Your assignment >> Count how many lines in the material below hold the word "computer"; the reply is that number alone.

----------------------------------------

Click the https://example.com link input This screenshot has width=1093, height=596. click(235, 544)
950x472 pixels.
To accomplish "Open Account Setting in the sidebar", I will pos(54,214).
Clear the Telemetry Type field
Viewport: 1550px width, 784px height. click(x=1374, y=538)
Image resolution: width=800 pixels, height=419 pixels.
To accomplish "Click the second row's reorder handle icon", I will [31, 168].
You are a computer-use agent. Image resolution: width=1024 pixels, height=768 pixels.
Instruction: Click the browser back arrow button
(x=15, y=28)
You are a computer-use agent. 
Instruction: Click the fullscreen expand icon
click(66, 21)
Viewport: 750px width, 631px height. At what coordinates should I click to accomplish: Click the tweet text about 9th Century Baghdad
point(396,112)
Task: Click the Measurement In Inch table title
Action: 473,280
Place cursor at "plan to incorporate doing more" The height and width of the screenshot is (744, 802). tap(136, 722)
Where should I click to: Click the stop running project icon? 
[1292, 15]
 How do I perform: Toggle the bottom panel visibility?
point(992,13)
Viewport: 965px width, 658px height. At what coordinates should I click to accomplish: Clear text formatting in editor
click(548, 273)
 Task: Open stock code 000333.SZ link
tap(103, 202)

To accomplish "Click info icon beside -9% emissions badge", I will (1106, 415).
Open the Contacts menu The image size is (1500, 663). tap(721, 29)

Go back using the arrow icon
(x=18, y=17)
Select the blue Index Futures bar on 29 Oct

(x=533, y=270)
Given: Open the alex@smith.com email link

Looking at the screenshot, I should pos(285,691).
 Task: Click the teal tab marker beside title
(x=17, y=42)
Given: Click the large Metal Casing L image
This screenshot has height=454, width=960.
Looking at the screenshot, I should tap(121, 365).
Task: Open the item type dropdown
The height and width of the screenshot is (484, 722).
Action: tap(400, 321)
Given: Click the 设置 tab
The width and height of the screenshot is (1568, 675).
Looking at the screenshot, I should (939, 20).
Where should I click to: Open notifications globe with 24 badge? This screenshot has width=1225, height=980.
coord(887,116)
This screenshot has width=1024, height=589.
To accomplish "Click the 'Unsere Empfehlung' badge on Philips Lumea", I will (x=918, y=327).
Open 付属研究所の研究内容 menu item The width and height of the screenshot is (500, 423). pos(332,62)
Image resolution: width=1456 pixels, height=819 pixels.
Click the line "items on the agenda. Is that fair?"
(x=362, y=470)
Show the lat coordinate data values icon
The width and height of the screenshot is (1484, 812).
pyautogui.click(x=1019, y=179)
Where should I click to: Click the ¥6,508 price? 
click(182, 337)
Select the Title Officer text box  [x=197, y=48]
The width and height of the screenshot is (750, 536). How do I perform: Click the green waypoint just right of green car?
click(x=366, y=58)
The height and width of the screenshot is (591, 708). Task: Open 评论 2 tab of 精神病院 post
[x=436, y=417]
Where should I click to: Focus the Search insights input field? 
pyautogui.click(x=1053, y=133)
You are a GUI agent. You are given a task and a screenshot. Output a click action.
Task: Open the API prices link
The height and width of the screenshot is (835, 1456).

----------------------------------------

Answer section >> 2